Examples of reading both ISA-Tab and ISA-JSON files.

### Reading ISA-Tab

In [None]:
from isatools import isatab
import os

# Read the ISA-Tab we just created
with open(os.path.join(output_dir, 'i_investigation.txt')) as fp:
    loaded_investigation = isatab.load(fp)

print(f"Loaded ISA-Tab investigation: {loaded_investigation.identifier}")
print(f"  Title: {loaded_investigation.title}")
print(f"  Description: {loaded_investigation.description[:100]}...")
print(f"  Number of studies: {len(loaded_investigation.studies)}")

for study in loaded_investigation.studies:
    print(f"\n  Study: {study.identifier} - {study.title}")
    print(f"    Sources: {len(study.sources)}")
    print(f"    Samples: {len(study.samples)}")
    print(f"    Protocols: {len(study.protocols)}")
    print(f"    Assays: {len(study.assays)}")
    print(f"    Contacts: {len(study.contacts)}")
    print(f"    Publications: {len(study.publications)}")
    
    for assay in study.assays:
        print(f"      Assay: {assay.filename}")
        print(f"        Measurement: {assay.measurement_type.term if assay.measurement_type else 'N/A'}")
        print(f"        Technology: {assay.technology_type.term if assay.technology_type else 'N/A'}")
        print(f"        Data files: {len(assay.data_files)}")

### Reading ISA-JSON

In [None]:
from isatools import isajson

# Read ISA-JSON file
with open('example_isa_simple.json') as fp:
    loaded_json_investigation = isajson.load(fp)

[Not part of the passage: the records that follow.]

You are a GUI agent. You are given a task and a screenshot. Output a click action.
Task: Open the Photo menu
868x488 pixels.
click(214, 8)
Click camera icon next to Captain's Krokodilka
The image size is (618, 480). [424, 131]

print(f"Loaded ISA-JSON investigation: {loaded_json_investigation.identifier}")
print(f"  Title: {loaded_json_investigation.title}")
print(f"  Number of studies: {len(loaded_json_investigation.studies)}")
print(f"  Number of ontology sources: {len(loaded_json_investigation.ontology_source_references)}")

## 6. Validating ISA-Tab {#validating-isatab}

Based on `validateISAtab.py` example.

In [None]:
from isatools import isatab
import os

# Validate ISA-Tab using default configuration
with open(os.path.join(output_dir, 'i_investigation.txt')) as fp:
    validation_report = isatab.validate(fp)

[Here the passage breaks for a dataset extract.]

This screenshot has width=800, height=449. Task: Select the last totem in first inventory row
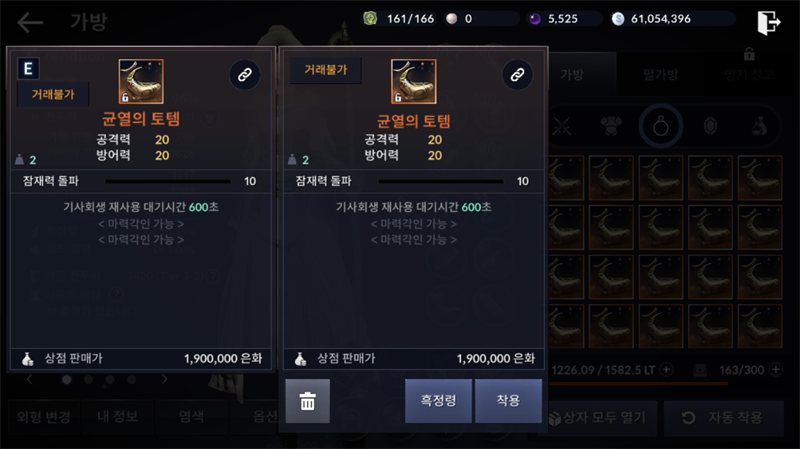coord(760,178)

print("ISA-Tab Validation Report:")
print(f"  Errors: {len(validation_report.get('errors', []))}")
print(f"  Warnings: {len(validation_report.get('warnings', []))}")
print(f"  Info: {len(validation_report.get('info', []))}")

if validation_report.get('errors'):
    print("\nErrors found:")
    for error in validation_report['errors'][:5]:
        print(f"  - {error}")
else:
    print("\n✓ Validation successful! No errors found.")

if validation_report.get('warnings'):
    print("\nWarnings (first 5):")
    for warning in validation_report['warnings'][:5]:
        print(f"  - {warning}")

### Validate with custom configuration

You can provide a custom configuration directory for validation:

In [None]:
# Example with custom config (commented out - requires config directory)
# with open(os.path.join('./tabdir/', 'i_investigation.txt')) as fp:
#     validation_report = isatab.validate(
#         fp,
#         './my_custom_covid_study_isaconfig_v2021/'
#     )

print("Custom configuration validation would be used for specific study types")

## 7. Validating ISA-JSON {#validating-isajson}

Based on `validateISAjson.py` example.

In [None]:
from isatools import isajson

# Validate ISA-JSON file
with open('example_isa_simple.json') as fp:
    json_validation_report = isajson.validate(fp)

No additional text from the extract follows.